Furthermore regarding private chatting or instant messaging, in some cases, an application programming interface (API) can be provided to the chat software, or in some instances, chat capability is part of a meeting system in use, e.g., refer to the system described in Xianghua Ding et al., “An Empirical Study of the Use of Visually Enhanced VoIP Audio Conferencing: The Case of IEAC,” CHI 2007, April 28-May 3, 2007, San Jose, Calif. USA, hereby expressly incorporated herein by reference in its entirety for all purposes. Suitable systems can include a visual interactive proxy, to which access is available. If generic chat software outside the corporate firewall is to be employed, suitable additional code can be developed by the skilled artisan to capture the chat content.
Pertinent data may be available in the remote case, in at least some instances, based on a controlled camera in the room and/or a visual interface to the meeting, such as via the SKYPE service available from Microsoft Corporation, Redmond, Wash., USA. The position of a remote person can be monitored—for example, if he or she leaves his or her desk, this indicates a potential lack of interest.
It is worth noting that perfect accuracy in interpreting the sensors is typically neither possible nor necessary.
In one or more embodiments, in the remote case, a screen 207 shows the remote person 203 locally in the room as a presence. Other cameras 213 may be viewing the image. Thus, one or more embodiments treat the remote person's video image as a person—some loss of accuracy may be expected due to double video encoding. The case of a remote person present in a meeting via audio from a loudspeaker can be handled in an analogous way (e.g. via microphone 217).

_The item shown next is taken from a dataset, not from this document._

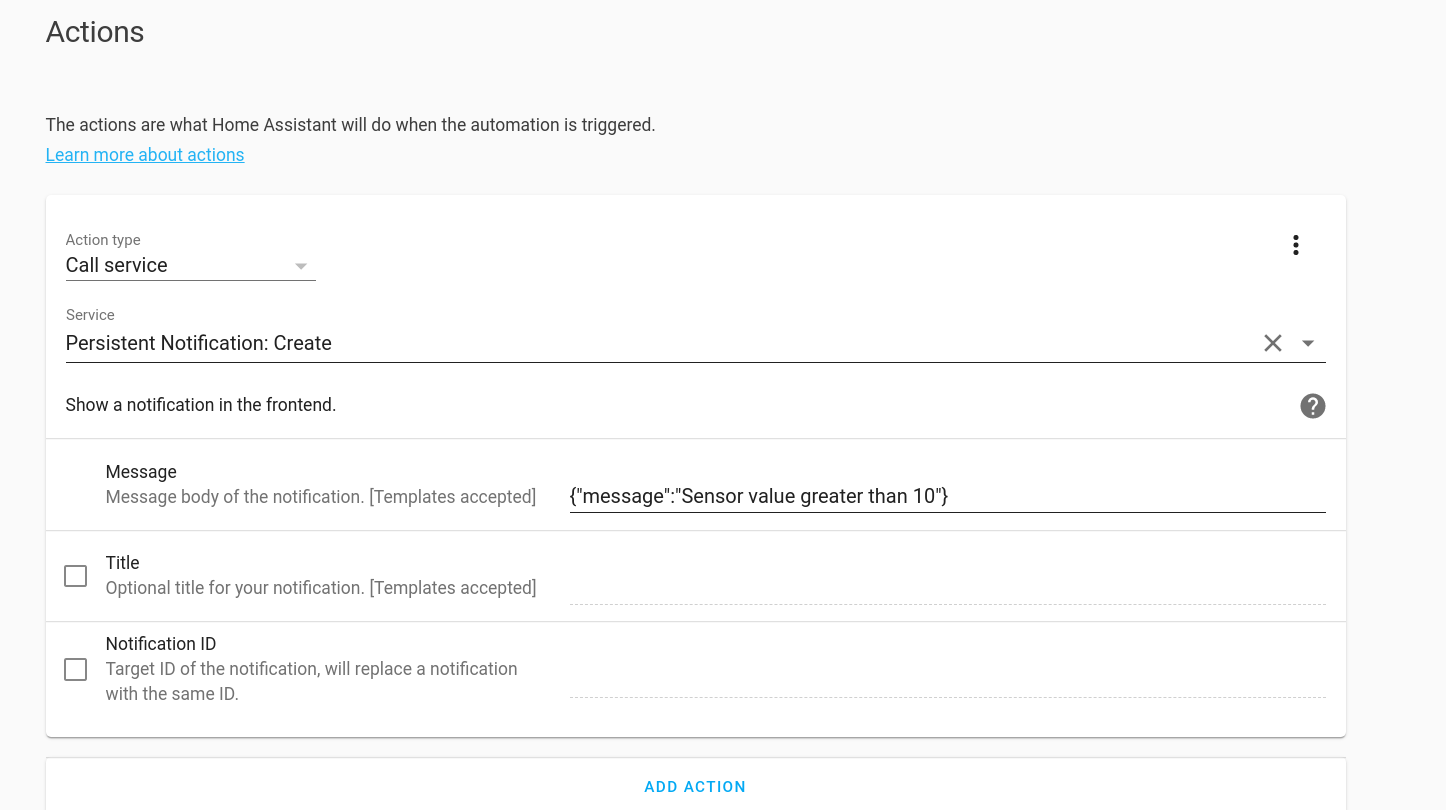The width and height of the screenshot is (1446, 810).
Task: Click the X icon next to the service name
Action: (1272, 343)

In one or more embodiments, the network is created and the factions are identified using social network analysis, based on one or more suitable measures of connectedness. Given the teachings herein, the skilled artisan will be able to select one or more connectedness measures and adapt known techniques of social network analysis to implement one or more embodiments. Over time, a cognitive system may be able to make larger or alternative group dynamic inferences from different networks, looking at different measures in combination. Typically, in a social network, the nodes are people and the edges are relationships between people; the edges include a strength and sometimes a type. In some cases, ask each person in a network to rate their relationships with every other person (each individual may or may not know other people); then use the parallelized ratings to construct the network. Thus, in one or more embodiments, one or more networks are constructed based on one or more connection metrics.
In one or more embodiments, to identify one or more factions, look for positive connections between persons in a putative faction and negative connections with individuals outside the putative faction, using social network analysis. Some embodiments consider centrality measures; “clumps” connected through a single person who acts as a bridge. For example, in a negotiation, each side may have an executive with a group of minions. Initially, each side may form a group with little or no connection between the groups; however, as time goes on, if the negotiations are amicable, people in different groups may form friendships and connections may develop.
Some embodiments allow people to manually enter their moods. This will assist in developing feedback about the nature of the meeting. Some embodiments allow people to raise issues as they go along based on conscious feedback (e.g. people are tired let's take a break) or even to explain away actions (e.g., “no, I am very interested in what you say, I just got distracted by X”).
One or more embodiments thus provide a method and system for detecting participant interaction through video, audio, and/or gestural sensor systems. In some embodiments, a further step includes creating group graphs and trees that tie transcribed conversation to faction formation in real-time. Besides gaze and gesture, there are at least two other behavioral metrics that can be tracked:
Interpersonal distance has to do with how far apart people choose to stand from one another. As anthropologist Edward Hall has noted, “Social distance between people is reliably correlated with physical distance,” so observing how far apart to people choose to be provides a behavioral measure of their degree of social connection. One or more embodiments detect when two or more members of a group are interacting with one another, and the characteristics of that interaction, i.e., positive or negative. One way to detect a positive interaction is to note that two or more individuals will stand in proximity to one another; if they are in proximity a lot, this may denote a positive bond or alliance. The disbanding of a proximate group provides evidence that the interaction is ceasing; it may or may not indicate that an alliance is disbanding, but that could be taken as one bit of evidence in favor of that hypothesis.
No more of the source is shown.